* Aim *
Starting at the line that contains "Image resolution: width=1352" and continuing through the end of the listing, write those lines as a numbered list. Omit blank lines and leave out the pictures.

## Begin Data in this exercise

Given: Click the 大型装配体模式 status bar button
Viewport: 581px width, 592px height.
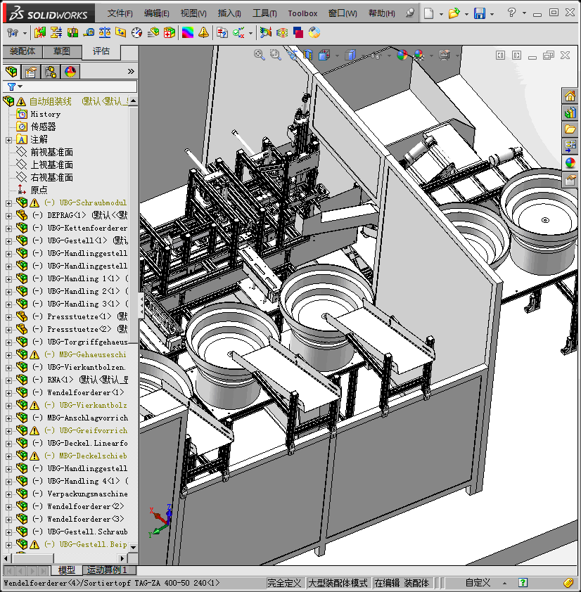Looking at the screenshot, I should tap(338, 583).
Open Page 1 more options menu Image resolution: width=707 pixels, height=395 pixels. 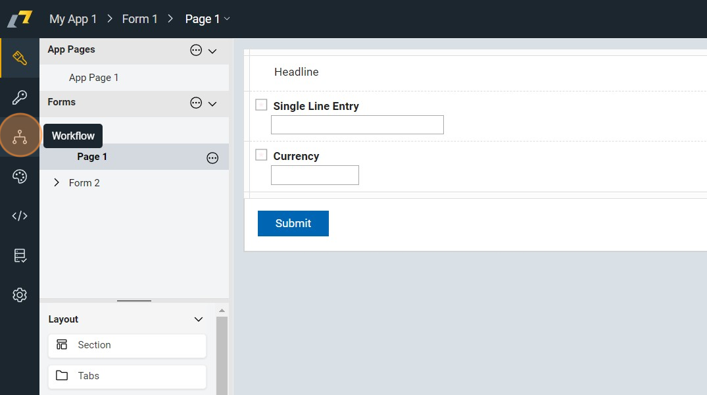click(212, 157)
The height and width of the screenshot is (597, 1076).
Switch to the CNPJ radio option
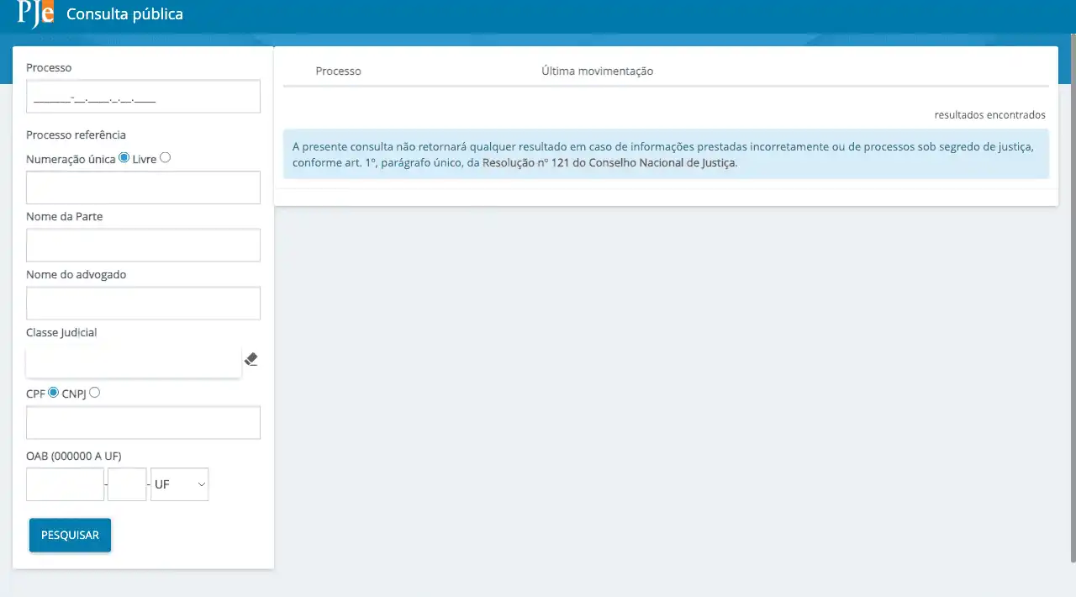point(94,392)
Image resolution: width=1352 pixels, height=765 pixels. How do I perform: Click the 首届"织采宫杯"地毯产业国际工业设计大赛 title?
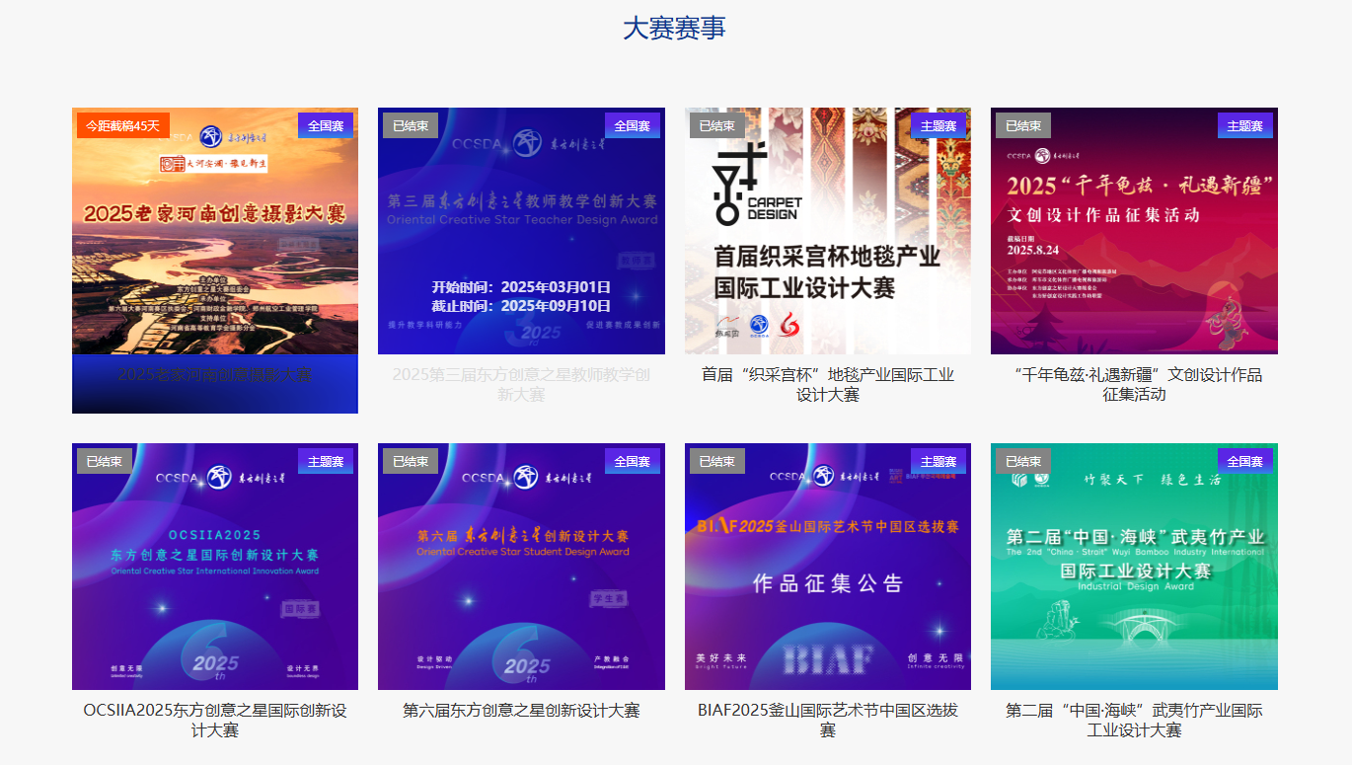click(827, 385)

## End Data in this exercise

* Complete answer *
1. Image resolution: width=1352 pixels, height=765 pixels. How do I perform: Click the 首届"织采宫杯"地毯产业国际工业设计大赛 title?
2. click(827, 385)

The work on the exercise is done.